Because of its complexity and potential to detect findings of uncertain or unintended nature, pretest education for WES presents a challenge in providing fully informed consent. Adequate time and consideration should be dedicated to this counseling. ACMG recommends that pretest counseling include a thorough review of risks, benefits, and limitations of testing with an emphasis on the possibility of incidental/secondary findings that could have clinical significance beyond the initial intent for the testing [16]. This recommendation is reiterated in the ACMG Choosing Wisely statement in 2015: “Don’t order exome or genome sequencing before obtaining informed consent that includes the possibility of secondary findings” [17].
Conclusions
Whole-exome sequencing expands our ability to provide a diagnosis in fetuses with multiple anomalies. This case demonstrates the potential value of WES with fully informed consent in the setting of a recurrent fetal phenotype which remained unexplained by standard testing methods. WES may also be considered in other select prenatal cases, such as when no specific syndrome or too many possible syndromes makes single gene testing impractical and/or more expensive.
The history of very low PAPP-A in two pregnancies that likely both had Peters-plus syndrome (confirmed in one, presumed in the other) is remarkable and may be secondary to the underlying etiology of Peters-plus syndrome. Therefore, very low PAPP-A may be considered a diagnostic feature requiring further evaluation in cases where Peters-plus syndrome is suspected.

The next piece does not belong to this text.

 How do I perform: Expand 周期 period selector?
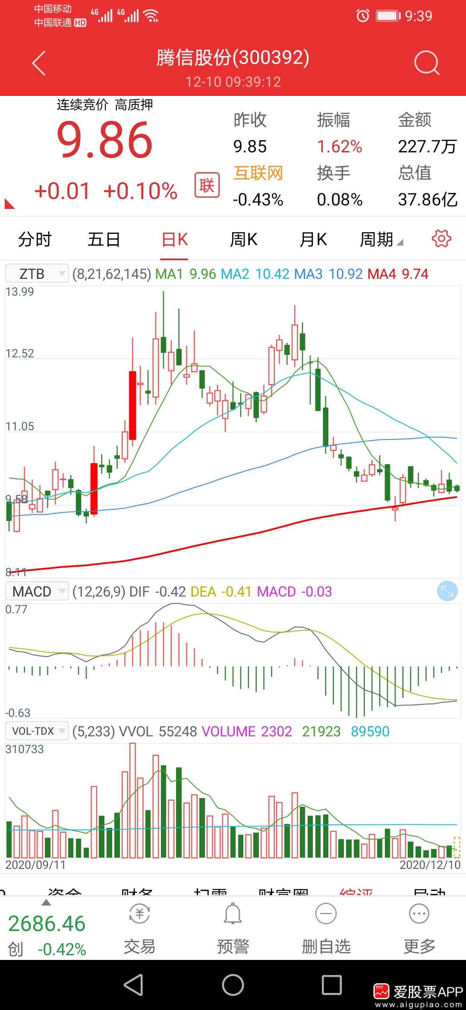tap(381, 239)
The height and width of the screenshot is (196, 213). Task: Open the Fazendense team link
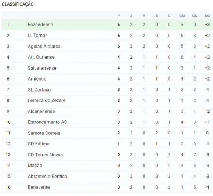(x=40, y=25)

Next-generation sequencing techniques for genetic diagnostic testing present a challenge for genetic counseling and fully informed consent, particularly in the prenatal setting. When fetal abnormalities are detected, the focus of the discussion is typically on the associated risks, expected outcome and pregnancy management options. Diagnostic testing options are an integral part of this discussion. In our experience, having the couple return separately at a less stressful time for a dedicated pretest consultation allowed for a comprehensive discussion with better patient comprehension and fully informed consent. As exemplified by the implementation of previous technologies for prenatal diagnosis, with appropriate counseling by a genetics professional, WES has the potential to provide invaluable information for additional families in the settting of fetal abnormalities.